I thought feeling lonely and rejected was bad, but hoping that someone better will come along feels even worse.
Edit: And probably the worst feeling is when I'm trying to be optimistic, but life has its ways of continuously kicking me to the ground until I finally feel like I might as well stay down. It was just one of those days. I haven't felt like that in a long time, but with low lows come high highs and I managed to find the silver lining in my cloudy day after watching "Tangled" ^__^
I was never into Disney princesses and fairy tales, but I suppose the hopeless romantic in me was on high volume and found this to be one of the cutest movies ever. This was my favorite scene since it made me realize (wait for it) the type of guy I want to be in a relationship with (damn, that sounds cheesy -- I'm 21 and I'm basing the ideal guy off of a fictional character from a children's movie nonetheless).

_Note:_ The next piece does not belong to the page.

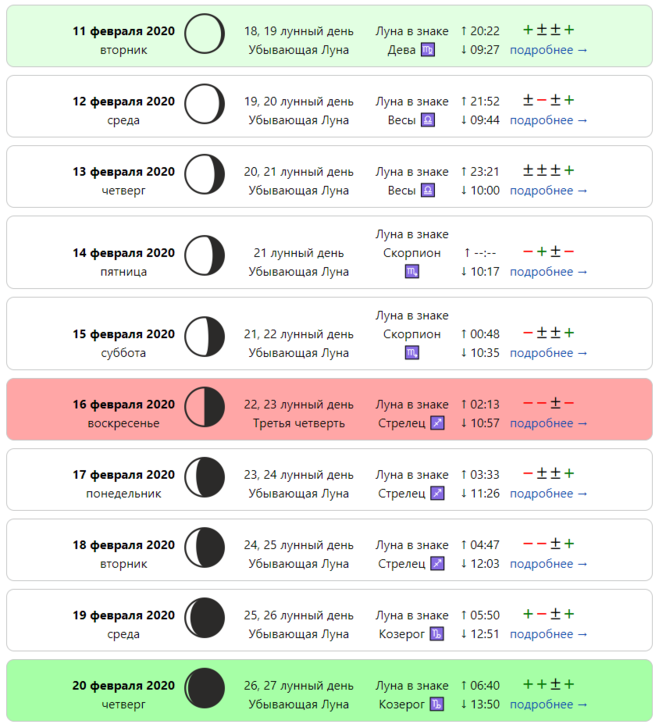Click the Sagittarius icon for 18 февраля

Besides being loving, thoughtful, and respectful, I want someone who'll go the WHOLE nine for me. I want someone who'll make me feel special and do romantic things for and with me. I don't even care if it's just for our anniversary or Valentine's Day..I don't want to settle anymore and I definitely don't want to convince myself that that moment we shared was special "just because."
If all good things come to those who wait, then I'll be more patient minus the doom and gloom attitude. No more settling. No more excuses.